Bir millet, geçmişiyle bu gününü harmanlayabiliyor, geçmişinden dersler alıp özünü koruyabiliyor ama yarınlarını teminat altına almak için de; bilim, sanat, kültür, toplum bilim hususlarında çağdaş medeniyetlerle boy ölçüşebiliyorsa, varlığını en sağlam temeller üzerine oturtmuş demektir.

Bir millet, geçmişini görmezden gelip dününü tamamen unutup ruhunun derinliklerinden uzaklaşıp özüne yabancılaşıp, tarihin derinliklerinden süregelen yapısını bertaraf edip, önüne çıkan her rüzgâra kapılıp oradan oraya kurumuş yapraklar gibi savrulduğu sürece ise kesinlikle istikbâl vadedemez.

Milletimizin geleceği açısından genç kuşaklara, müsbet ilimlerin ısrarala teşvik edildiği, iyisi kötüsüyle, bütün geçmişimizi öğretmenin öneminin; zirvelerde dolaştığımız devirleri destanlaştırarak onların milli ve manevi duygularını aşk ve heyecanlarını şahlandırıp onlarda yeni yeni kahramanlık duygu ve düşünceleri geliştirmenin bir ihtiyaç olduğunu; Türk Milletinin tarih sahnelerinde gördüğü ihanet, esaret, maddî-mânevî uğradığı her türlü zarar, gençlerimizin pozitif hareket edebilmelerini sağlayacak bir ruh gücüne kavuşturulmalarının şart olduğunu anlamak için Atatürk’ün Gençliğe Hitabesi’ne bakmak yeterlidir…

Akıllı bir nesil yetişiyor… Gençlerimize güvenimiz sonsuz… Doğruyu yanlışı, ilim ve fennin, kültürün ve sanatın ışığında harmanlayabilecek yeterlikte… Ama bazen doğruyu bilmek yetmiyor. Milli bir ruha sahip olmak da bir o kadar önemli. Ülkeyi yarınlara taşıyacak gençlerin bu milli ruhla hareket ederek, ülke ve millet menfaatlerini gözetmesi çok önemli. Kişisel çıkarlarını ülke menfaatlerinin üzerinde tutacak bir nesil, Çanakkale ruhunu hala yüreğinde hisseden bir nesil benim bahsettiğim… Bizi biz yapacak, çağdaş medeniyetler seviyesinin üzerine çıkaracak bir nesil…

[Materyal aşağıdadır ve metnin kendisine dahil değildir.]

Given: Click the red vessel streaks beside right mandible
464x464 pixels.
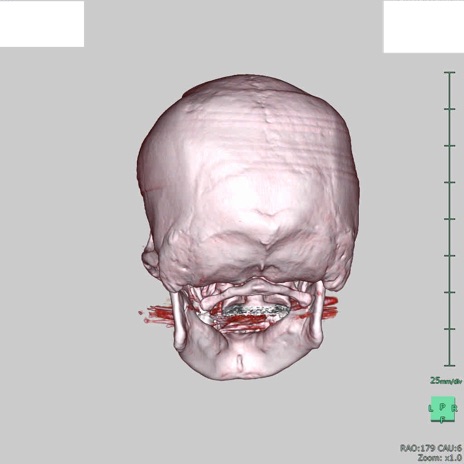Looking at the screenshot, I should tap(328, 308).
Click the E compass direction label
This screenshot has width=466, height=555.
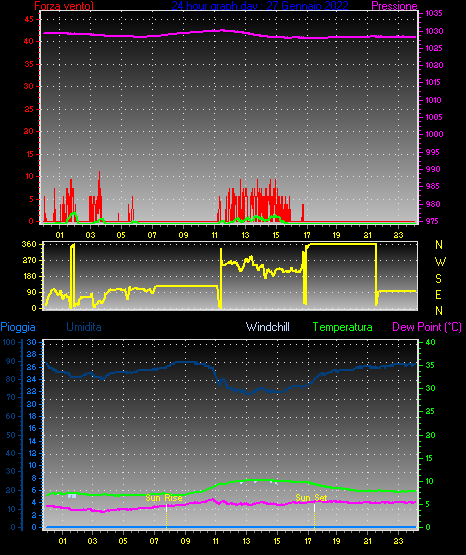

Yıllar önce duyduğum, Turgut Özal’ın Başbakan olduğu yıllarda yaşanmış olduğu ifade edilen bir olayı kısaca aktarmak ve üzerine başka söz söylememek istiyorum:

Japonya’dan bir grup eğitim uzmanı ülkemize gelerek uyguladığımız eğitim sistemini incelemiş. İncelemenin sonunda başbakanın ve bürokratlarının da hazır bulunduğu bir ortamda raporlarını sunmuş ve sonuç olarak şu açıklamada bulunmuşlar:

“Yaptığımız inceleme sonucunda;  eğitim sisteminizde milli ruh olmadığı kanaatine vardık!”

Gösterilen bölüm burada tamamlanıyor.